EXERCISE INSTRUCTIONS: Please print exactly the lines from the line containing "You are a GUI" through the end of the data, no more, and keep pictures out of the copy.

SUPPLIED MATERIAL section start

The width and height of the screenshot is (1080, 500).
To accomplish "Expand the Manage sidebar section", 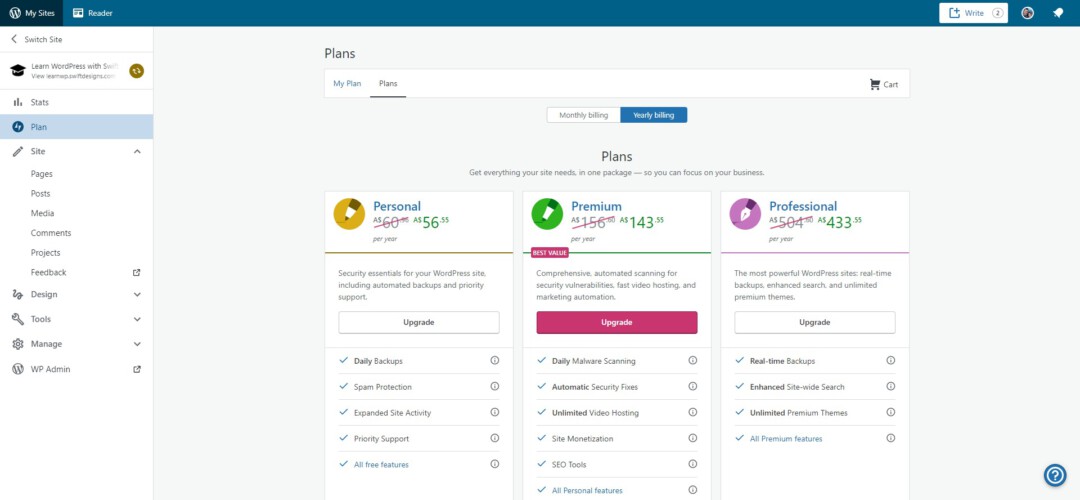I will pos(137,344).
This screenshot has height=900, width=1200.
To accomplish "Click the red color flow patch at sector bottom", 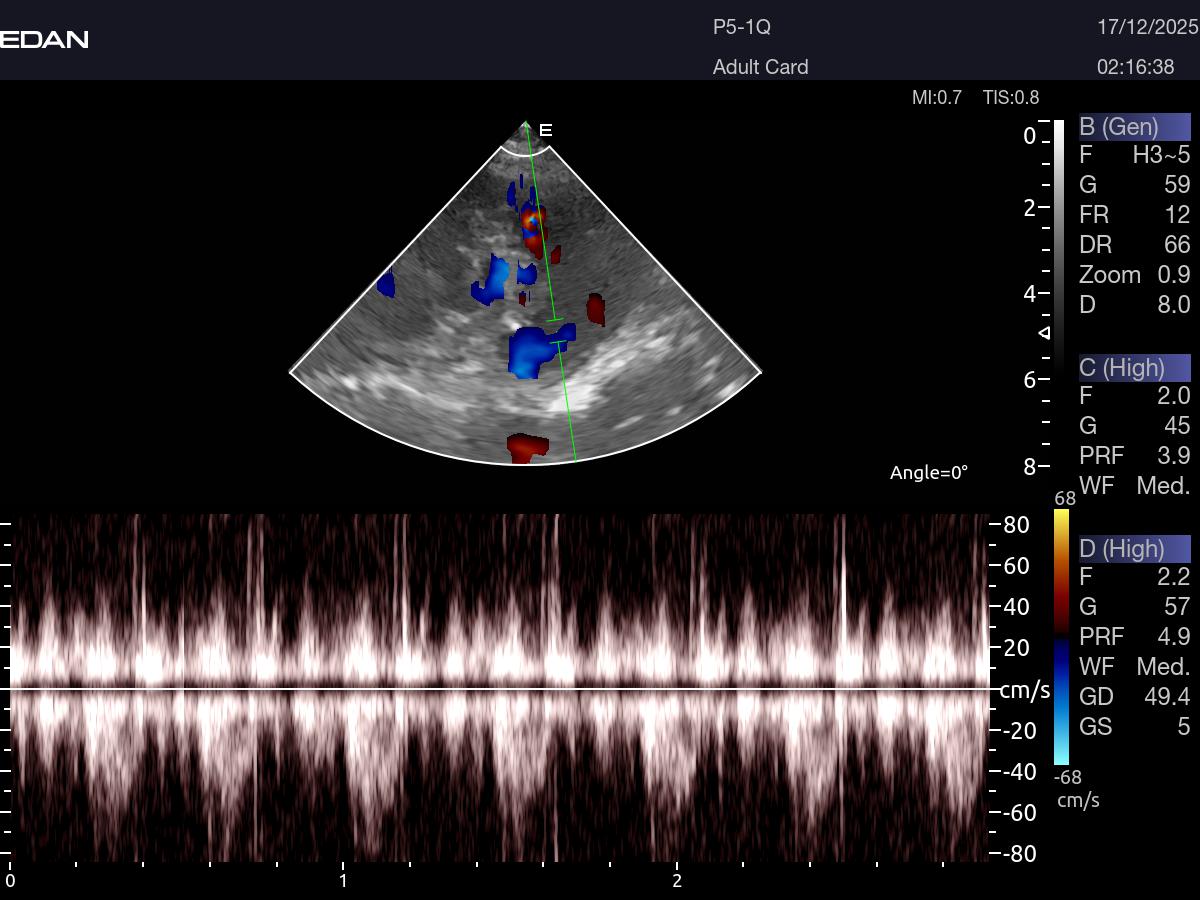I will coord(527,447).
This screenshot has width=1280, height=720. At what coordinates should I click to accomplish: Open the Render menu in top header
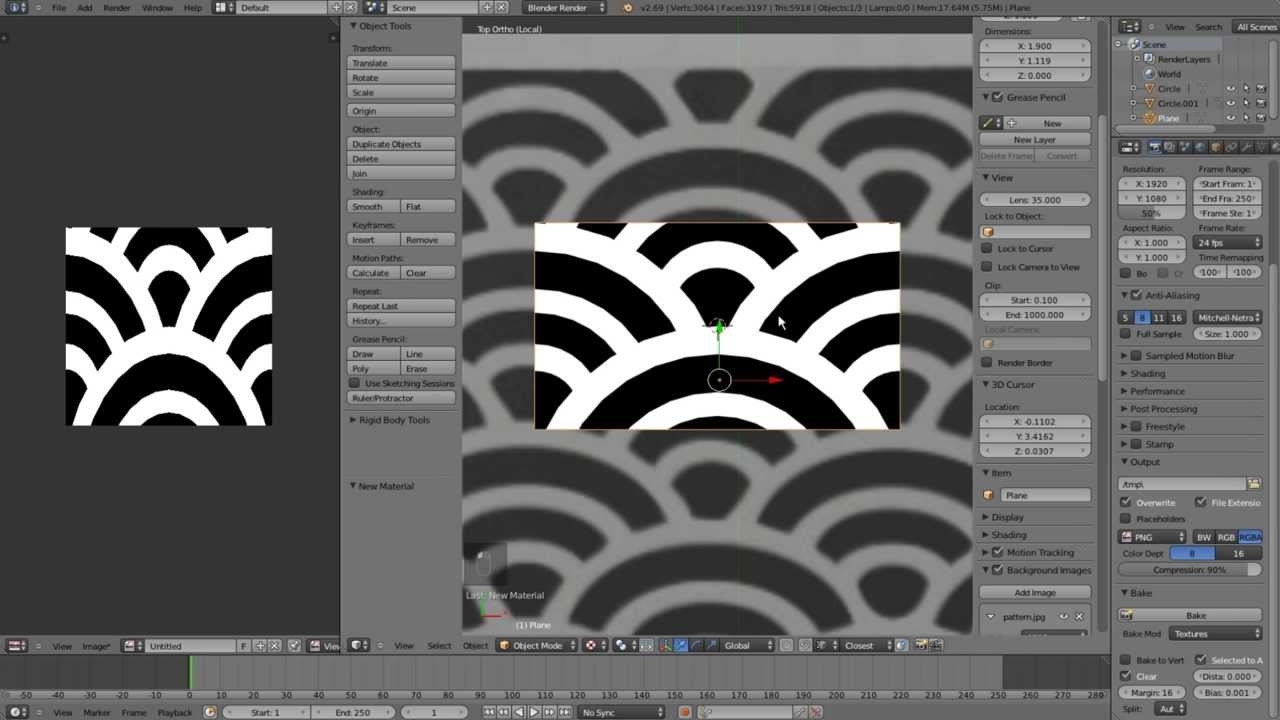click(117, 7)
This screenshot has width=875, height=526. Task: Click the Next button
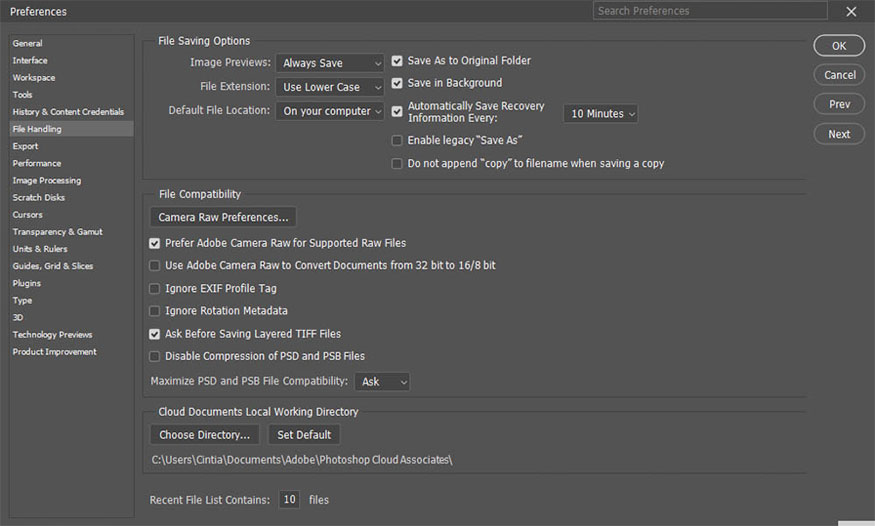point(839,134)
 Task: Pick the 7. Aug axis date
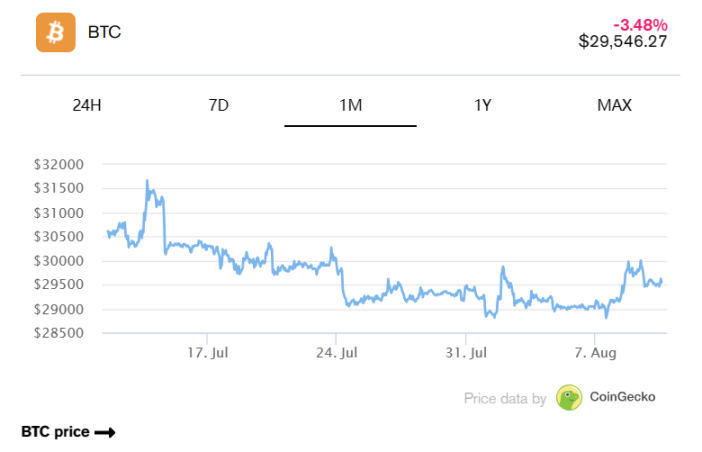click(597, 353)
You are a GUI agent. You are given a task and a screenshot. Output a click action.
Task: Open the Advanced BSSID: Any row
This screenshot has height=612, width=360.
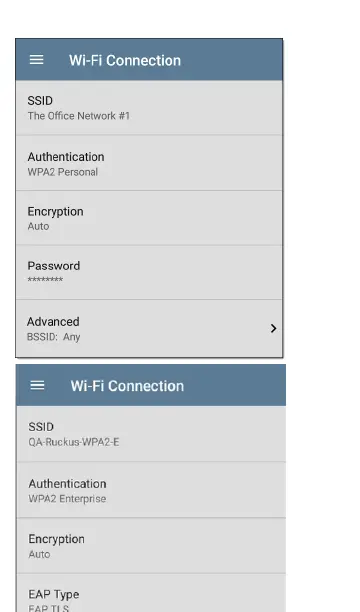[x=149, y=329]
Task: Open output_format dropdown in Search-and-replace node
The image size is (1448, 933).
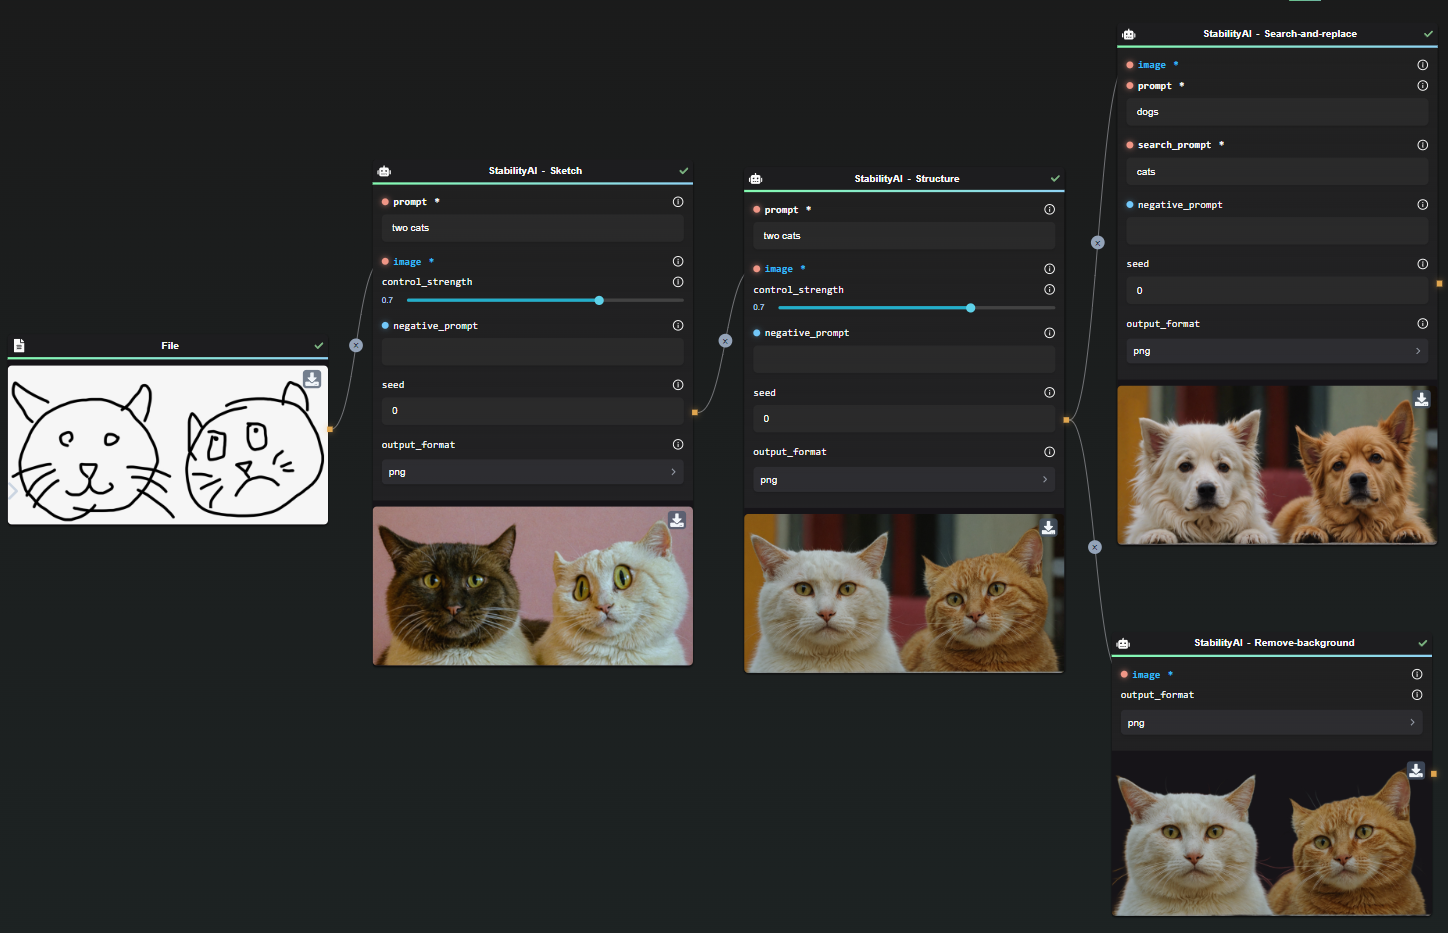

SUPPLIED MATERIAL section end

RESPONSE:
You are a GUI agent. You are given a task and a screenshot. Output a click action.
Task: Open the Advanced BSSID: Any row
This screenshot has height=612, width=360.
[x=149, y=329]
Task: Open output_format dropdown in Search-and-replace node
The image size is (1448, 933).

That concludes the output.